**PROMPT**
Lines with "profile" in the entries below: count them and reply with the number alone.

**INFORMATION SUPPLIED**

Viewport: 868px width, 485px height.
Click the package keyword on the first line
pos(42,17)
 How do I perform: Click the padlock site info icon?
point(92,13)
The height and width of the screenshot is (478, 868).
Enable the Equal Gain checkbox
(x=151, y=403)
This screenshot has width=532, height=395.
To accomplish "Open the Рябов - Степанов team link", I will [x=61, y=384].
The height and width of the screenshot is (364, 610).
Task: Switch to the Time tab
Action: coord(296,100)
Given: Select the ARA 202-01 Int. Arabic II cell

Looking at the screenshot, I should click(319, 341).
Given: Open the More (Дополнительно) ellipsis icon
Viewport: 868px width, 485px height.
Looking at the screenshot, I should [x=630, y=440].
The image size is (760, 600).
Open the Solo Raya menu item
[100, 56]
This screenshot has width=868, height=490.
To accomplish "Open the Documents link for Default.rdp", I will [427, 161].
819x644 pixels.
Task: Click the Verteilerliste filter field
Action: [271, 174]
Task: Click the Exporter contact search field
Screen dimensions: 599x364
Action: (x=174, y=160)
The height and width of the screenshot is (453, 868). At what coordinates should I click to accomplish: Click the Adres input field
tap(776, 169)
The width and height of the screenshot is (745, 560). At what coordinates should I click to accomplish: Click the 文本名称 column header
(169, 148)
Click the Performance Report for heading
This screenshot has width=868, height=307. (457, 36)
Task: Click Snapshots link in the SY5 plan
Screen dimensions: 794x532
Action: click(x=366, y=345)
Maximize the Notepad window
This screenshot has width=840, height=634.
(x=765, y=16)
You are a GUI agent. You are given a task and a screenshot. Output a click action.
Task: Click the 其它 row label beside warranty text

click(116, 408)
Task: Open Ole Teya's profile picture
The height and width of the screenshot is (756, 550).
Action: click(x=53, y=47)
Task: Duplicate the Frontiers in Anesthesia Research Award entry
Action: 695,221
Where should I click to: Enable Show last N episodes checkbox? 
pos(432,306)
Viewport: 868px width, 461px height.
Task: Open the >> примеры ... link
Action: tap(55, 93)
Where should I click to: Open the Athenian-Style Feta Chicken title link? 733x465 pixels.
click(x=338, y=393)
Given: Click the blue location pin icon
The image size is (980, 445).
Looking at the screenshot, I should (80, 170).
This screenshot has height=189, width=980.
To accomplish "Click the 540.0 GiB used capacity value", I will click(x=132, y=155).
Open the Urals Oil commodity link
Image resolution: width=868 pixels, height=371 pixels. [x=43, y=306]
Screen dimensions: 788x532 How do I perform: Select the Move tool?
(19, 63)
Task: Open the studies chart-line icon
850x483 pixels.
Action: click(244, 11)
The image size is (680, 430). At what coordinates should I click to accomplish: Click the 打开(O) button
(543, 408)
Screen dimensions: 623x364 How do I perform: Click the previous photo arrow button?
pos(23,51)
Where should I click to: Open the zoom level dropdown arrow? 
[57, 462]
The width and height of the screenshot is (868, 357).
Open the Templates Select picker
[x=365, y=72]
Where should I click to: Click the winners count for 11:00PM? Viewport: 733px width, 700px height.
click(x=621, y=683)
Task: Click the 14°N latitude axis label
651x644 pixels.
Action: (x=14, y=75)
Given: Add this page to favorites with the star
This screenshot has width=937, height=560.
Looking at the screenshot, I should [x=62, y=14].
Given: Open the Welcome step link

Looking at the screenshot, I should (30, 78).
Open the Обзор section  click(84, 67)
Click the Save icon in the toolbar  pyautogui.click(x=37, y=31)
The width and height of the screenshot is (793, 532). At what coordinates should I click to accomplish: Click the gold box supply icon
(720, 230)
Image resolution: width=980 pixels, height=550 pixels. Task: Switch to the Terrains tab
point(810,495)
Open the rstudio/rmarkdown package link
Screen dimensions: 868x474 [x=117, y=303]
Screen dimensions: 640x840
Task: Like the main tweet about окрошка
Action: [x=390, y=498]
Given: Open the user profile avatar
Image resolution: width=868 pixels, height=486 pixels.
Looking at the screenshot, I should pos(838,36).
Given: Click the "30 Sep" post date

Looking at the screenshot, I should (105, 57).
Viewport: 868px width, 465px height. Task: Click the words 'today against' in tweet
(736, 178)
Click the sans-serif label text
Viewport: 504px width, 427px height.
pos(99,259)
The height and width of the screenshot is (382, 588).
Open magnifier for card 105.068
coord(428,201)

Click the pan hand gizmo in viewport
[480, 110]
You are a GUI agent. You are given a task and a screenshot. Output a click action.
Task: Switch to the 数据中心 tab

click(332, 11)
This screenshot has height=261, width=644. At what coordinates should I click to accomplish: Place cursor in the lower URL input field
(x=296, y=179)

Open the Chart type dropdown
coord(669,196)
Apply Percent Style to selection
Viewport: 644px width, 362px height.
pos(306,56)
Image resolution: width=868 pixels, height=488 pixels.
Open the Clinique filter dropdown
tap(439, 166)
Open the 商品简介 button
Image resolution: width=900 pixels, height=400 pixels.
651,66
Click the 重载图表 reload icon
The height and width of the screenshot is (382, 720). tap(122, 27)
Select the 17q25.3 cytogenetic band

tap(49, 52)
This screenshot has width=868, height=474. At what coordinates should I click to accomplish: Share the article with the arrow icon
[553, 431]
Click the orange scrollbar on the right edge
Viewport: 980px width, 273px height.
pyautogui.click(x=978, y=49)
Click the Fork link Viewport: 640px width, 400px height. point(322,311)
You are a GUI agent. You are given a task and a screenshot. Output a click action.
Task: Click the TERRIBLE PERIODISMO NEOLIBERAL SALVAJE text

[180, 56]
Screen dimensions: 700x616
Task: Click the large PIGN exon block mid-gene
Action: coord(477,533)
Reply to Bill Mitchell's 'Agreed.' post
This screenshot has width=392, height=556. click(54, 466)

**SOLUTION TO THIS PROBLEM**
2